For some, client discovery is only done by asking questions and gauging the reaction of the clients to the questions in terms of how they respond. To a large degree, in this situation the advisor is relying on their intuition to firstly ask the right questions and then secondly to assess the response. There is no doubt a person’s intuition can be very strong particularly with a lot of experience and high degrees of self understanding and overall good people skills or what we call emotional intelligence. However, no human being can be perfect and we all have “blind spots” or things we do not see. A person’s blind spots will also be carried across into how they see others. Your ability to understand another person can be significantly impacted by how you are on that day let alone how the client is on that day. So, no matter how good your intuition normally is it is not always going to be accurate. Nevertheless, do not discard your intuition. That “gut feeling” or pulse of energy can be telling you a lot even if you have not yet analyzed all of what it means. A behavioral profile will help you with that analysis.

I know that I am a highly intuitive person and naturally learn a lot about people from conversations and asking questions. This is particularly true now that I have learned to get out of my own way and also because much better listening and empathy skills have been learned. Even then I still do not see everything. I am able to go much further and make the person I am mentoring or conversing with feel far more understood when I use profiles.

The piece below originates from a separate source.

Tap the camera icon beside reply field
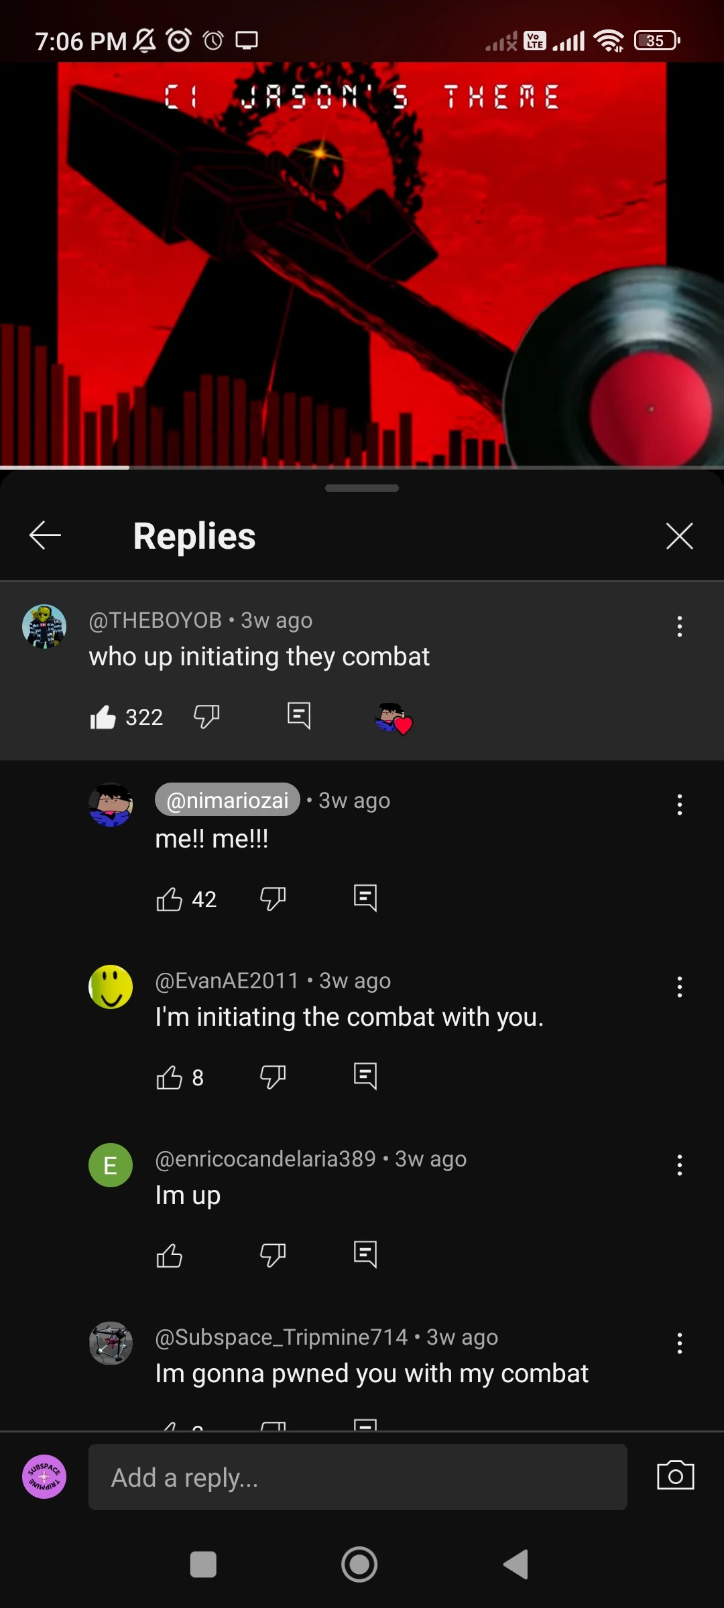 point(676,1475)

The point is that the “human element” is variable and we cannot by ourselves see everything at all times. So, what can we do to make our intuitive radar stronger? This is where well constructed and highly validated behavioral profiling systems that objectively measure human behavior can be used to leverage your intuition. As is illustrated by the graphic, there is a great amount of “below the surface” information about a person you need to find out about very quickly to help them make the right decisions. Further, the person also needs to know it for themselves so the have personal clarity. Often the 10% we see on the surface is the “party manners” and not the real person.


The specific benefits of using behavioral profiles in the discovery process to build a financial life plan include:

  1. Enhanced objectivity, consistency and measurement
  2. No assumptions are made about the client
  3. The provision of a natural starting point for safe discussions with clients on their unique terms
  4. Separation of your and the clients emotions ? avoid advisor bias
  5. Acceleration of trust because the same discovery questions are asked of each person within a couple, family, team
  6. Clients are better equipped to better articulate their thoughts when emotional
  7. The ability to more quickly gain greater clarity of issues which you intuitively identify
  8. Specific identification of strengths, struggles, aptitudes which provides a human capital development framework for wealth mentoring and coaching
  9. The ability to better manage client expectations based on greater clarity of needs and goals
  10. Serve the clients on their unique terms: “one client – one plan”
  11. Meet the know your client rules because through better documentation and discussion of client behavior
  12. Increases the transferability of the client relationship because the client behavior is data based

In using a behavioral profile the key is to firstly understand the purpose of the instrument and what it was designed to uncover. Then secondly, understand how to properly use it in client facilitation to get the maximum benefit for you and the client. The great users of a behavioral profile understand it is a tool which gets below the surface but it is not a substitute for discussions. Further, one has to be realistic that even the most reliable and accurate profile will not tell you 100% of who a person is. However, they can tell you a lot. As already said the profile is supposed to leverage your insights and ultimately improve the client experience. The key is your “bedside manner” in using the profile.